> [Stored data entries]
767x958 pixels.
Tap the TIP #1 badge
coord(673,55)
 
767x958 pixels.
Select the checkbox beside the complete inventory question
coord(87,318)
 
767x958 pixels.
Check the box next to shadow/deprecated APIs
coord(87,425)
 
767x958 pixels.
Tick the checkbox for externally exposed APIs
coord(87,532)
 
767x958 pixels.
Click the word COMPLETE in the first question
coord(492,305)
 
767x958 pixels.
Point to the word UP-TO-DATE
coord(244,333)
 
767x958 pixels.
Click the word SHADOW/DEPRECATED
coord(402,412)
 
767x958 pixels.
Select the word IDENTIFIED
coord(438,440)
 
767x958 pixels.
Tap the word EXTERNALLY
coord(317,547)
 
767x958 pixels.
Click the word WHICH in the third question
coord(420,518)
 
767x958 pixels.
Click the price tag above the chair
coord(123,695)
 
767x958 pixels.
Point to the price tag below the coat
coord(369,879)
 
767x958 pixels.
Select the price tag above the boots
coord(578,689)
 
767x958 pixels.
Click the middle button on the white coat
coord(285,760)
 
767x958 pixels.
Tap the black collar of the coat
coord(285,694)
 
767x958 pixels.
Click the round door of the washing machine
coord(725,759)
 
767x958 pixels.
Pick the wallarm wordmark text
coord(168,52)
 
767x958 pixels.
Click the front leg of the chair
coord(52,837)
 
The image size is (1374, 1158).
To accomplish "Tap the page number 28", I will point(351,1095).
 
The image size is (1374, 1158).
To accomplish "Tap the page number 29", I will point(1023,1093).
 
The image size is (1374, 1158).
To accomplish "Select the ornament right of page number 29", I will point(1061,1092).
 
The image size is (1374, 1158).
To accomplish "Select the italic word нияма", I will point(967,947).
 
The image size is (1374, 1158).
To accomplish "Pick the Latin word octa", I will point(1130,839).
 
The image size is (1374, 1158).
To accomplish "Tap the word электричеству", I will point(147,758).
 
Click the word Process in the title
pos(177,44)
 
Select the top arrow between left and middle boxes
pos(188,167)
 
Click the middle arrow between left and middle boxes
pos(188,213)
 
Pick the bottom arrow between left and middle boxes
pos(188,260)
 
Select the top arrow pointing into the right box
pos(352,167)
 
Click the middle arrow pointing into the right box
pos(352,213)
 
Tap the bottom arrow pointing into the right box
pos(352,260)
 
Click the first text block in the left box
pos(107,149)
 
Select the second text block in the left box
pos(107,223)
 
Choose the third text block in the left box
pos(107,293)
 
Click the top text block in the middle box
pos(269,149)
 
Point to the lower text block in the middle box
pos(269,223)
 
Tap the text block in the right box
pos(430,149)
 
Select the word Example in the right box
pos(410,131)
...
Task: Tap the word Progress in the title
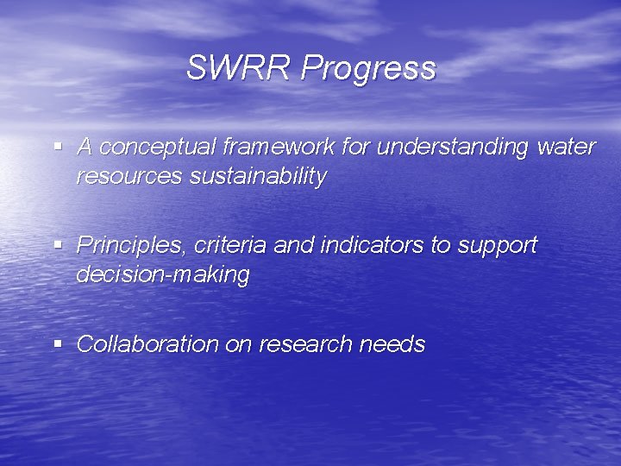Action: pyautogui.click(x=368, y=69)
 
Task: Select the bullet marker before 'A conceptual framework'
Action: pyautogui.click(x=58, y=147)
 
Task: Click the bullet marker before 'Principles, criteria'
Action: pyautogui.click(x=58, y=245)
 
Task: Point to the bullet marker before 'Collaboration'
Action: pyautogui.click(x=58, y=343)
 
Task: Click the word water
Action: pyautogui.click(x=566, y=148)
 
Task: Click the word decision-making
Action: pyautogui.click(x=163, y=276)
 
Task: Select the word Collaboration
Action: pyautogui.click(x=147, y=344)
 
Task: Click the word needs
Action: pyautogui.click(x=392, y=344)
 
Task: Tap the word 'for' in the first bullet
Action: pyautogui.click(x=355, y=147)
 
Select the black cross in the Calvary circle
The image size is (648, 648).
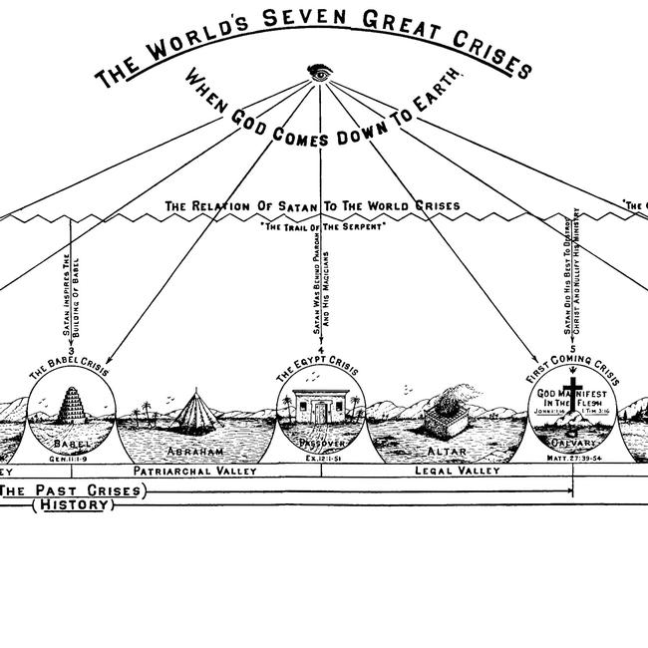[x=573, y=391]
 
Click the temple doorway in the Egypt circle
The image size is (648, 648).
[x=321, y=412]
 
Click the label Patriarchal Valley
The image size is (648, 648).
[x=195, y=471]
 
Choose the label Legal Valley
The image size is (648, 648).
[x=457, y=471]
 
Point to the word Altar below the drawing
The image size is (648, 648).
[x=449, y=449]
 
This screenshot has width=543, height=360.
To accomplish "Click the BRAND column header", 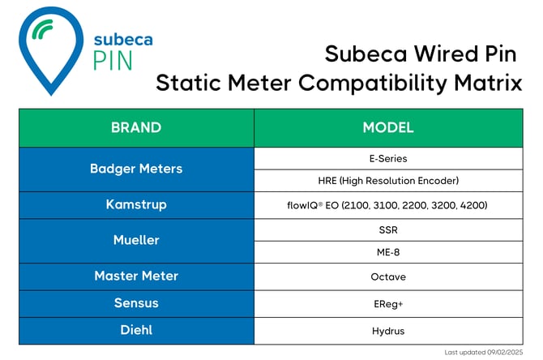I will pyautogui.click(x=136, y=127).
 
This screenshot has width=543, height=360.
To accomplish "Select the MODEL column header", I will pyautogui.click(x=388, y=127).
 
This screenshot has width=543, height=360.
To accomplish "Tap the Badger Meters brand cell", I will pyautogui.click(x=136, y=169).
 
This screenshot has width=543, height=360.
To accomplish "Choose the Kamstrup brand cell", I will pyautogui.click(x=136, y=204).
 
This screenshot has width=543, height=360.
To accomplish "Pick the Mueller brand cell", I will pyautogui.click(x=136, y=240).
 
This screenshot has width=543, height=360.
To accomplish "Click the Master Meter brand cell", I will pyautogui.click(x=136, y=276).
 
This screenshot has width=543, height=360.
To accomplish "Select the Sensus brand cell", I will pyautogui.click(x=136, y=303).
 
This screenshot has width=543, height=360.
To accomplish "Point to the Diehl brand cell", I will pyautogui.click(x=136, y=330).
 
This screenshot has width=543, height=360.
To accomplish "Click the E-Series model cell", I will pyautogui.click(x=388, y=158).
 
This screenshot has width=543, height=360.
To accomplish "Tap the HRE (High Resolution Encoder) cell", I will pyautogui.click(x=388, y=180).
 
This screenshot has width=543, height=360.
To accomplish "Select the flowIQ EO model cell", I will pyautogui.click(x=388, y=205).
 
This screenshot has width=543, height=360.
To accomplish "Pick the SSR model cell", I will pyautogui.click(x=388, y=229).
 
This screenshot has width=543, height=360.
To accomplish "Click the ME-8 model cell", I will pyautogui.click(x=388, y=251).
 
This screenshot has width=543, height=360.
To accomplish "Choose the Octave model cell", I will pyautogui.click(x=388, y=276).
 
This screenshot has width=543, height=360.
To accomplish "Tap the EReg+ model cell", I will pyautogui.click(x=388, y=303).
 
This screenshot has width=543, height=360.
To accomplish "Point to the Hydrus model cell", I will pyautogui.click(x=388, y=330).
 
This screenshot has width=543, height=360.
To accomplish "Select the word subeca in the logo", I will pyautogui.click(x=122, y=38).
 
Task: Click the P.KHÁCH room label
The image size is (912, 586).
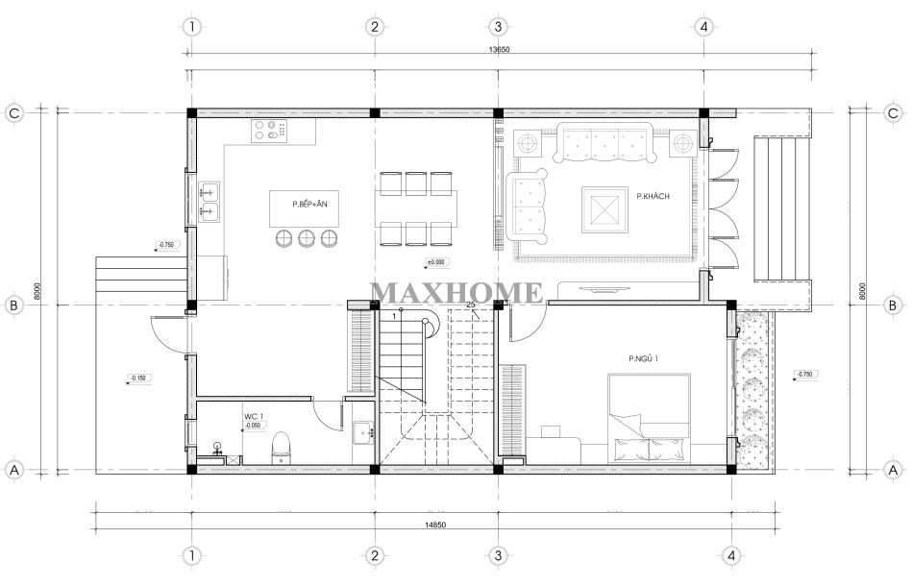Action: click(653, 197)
...
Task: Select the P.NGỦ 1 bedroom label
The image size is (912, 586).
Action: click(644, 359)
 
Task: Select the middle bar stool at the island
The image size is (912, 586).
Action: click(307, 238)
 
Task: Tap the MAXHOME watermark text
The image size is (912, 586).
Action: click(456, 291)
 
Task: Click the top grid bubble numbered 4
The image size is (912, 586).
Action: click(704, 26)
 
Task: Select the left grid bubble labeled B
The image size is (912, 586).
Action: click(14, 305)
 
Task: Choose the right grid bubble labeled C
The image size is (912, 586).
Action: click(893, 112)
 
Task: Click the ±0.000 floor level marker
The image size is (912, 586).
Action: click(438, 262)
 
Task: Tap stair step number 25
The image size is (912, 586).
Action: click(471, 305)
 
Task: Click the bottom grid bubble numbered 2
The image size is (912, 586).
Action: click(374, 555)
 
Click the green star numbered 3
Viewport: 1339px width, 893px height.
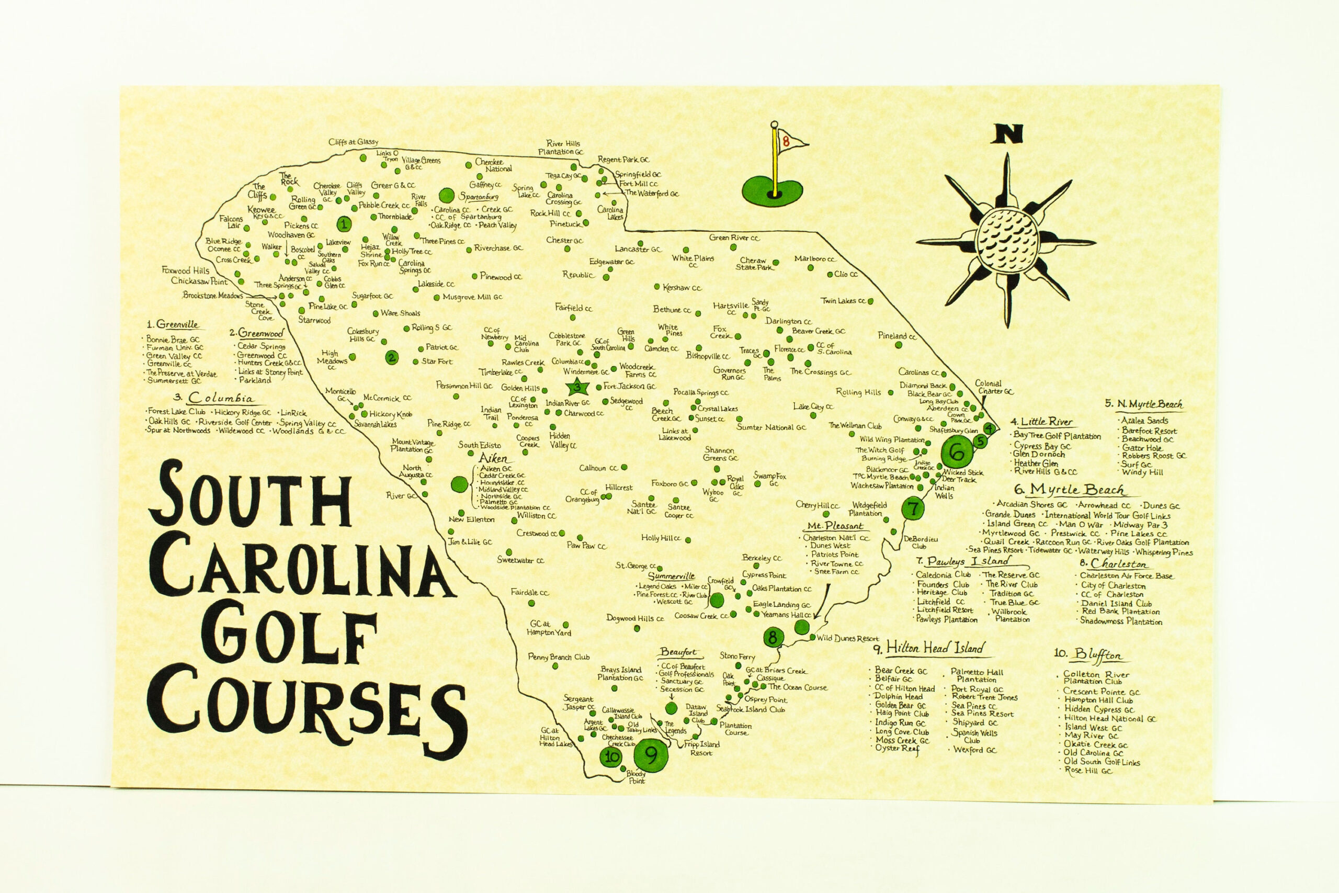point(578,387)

> [What needs to be done] Reproduce the rows verbatim, starting at the line containing "Task: Choose the right grid bubble labeled C" and ending at the line containing "point(578,387)", with both of those lines included. Omit the pictures from your copy.

> [The completed task]
Task: Choose the right grid bubble labeled C
The image size is (912, 586).
Action: click(893, 112)
 
Task: Click the ±0.000 floor level marker
The image size is (912, 586).
Action: click(438, 262)
 
Task: Tap stair step number 25
The image size is (912, 586).
Action: click(471, 305)
 
Task: Click the bottom grid bubble numbered 2
The image size is (912, 586).
Action: click(374, 555)
 
Click the green star numbered 3
Viewport: 1339px width, 893px height.
point(578,387)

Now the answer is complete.